Voilà un résumé de la pièce de Visniec qui ressemble étrangement à celui qu'on pourrait faire de celle du Père Beckett : Vladimir et Estragon, largués dans la vie, "glandent"' en attendant Godot à côté d'un arbre.

C'est une caractéristique du théâtre dit "de l'absurde" : moins il arrive de choses dans 'histoire, plus c'est théâtral et dramatique. Et facile à résumer. Mais c'est vite dit, non ? Si le premier Godot met en scène les interrogations de l'Homme sur la condition et la destinée humaines, le dernier (?), lui, - et c'est son côté post-moderne - questionne la situation et l'avenir du théâtre. Et de l'Homme, cet éternel acteur (clown ?) en mal d'action - et c'est son allégeance au Père - : All the world's a stage comme l'a dit quelqu'un.

Le premier Godot compte 120 pages; le dernier, 12. Devinez pourquoi nous avons choisi le dernier ? Blague dans le coin, la bonne raison est qu'il renvoie, sans le pasticher, à un chef d'œuvre de l'histoire du théâtre. Le dernier donne l'occasion, plus de 50 ans après, de revisiter jouissivement le premier.

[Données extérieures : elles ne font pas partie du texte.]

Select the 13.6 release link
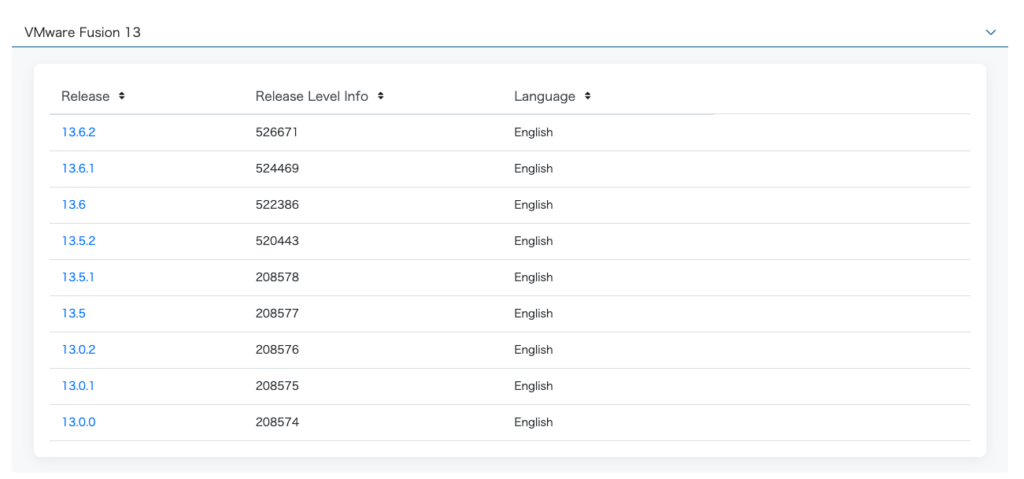This screenshot has height=479, width=1024. 73,205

Né en Roumanie en 1956, trois ans après la première d'En attendant Godot (1953 à Paris et Berlin), Visniec vit et écrit - en français lui aussi - en France depuis 1987, soit cinquante ans après que s'y soit installé, en 1937, Beckett, né en Irlande en 1906, cinquante ans avant son cadet.
On joue les œuvres de Visniec aujourd'hui un peu partout dans le monde.
Un autre quelqu'un n'a-t'il pas dit Les derniers seront les premiers?

(Robert Germay, lors de la mise en scène de la pièce LE DERNIER GODOT au Théâtre Universitaire Royal de Liège, Belgique)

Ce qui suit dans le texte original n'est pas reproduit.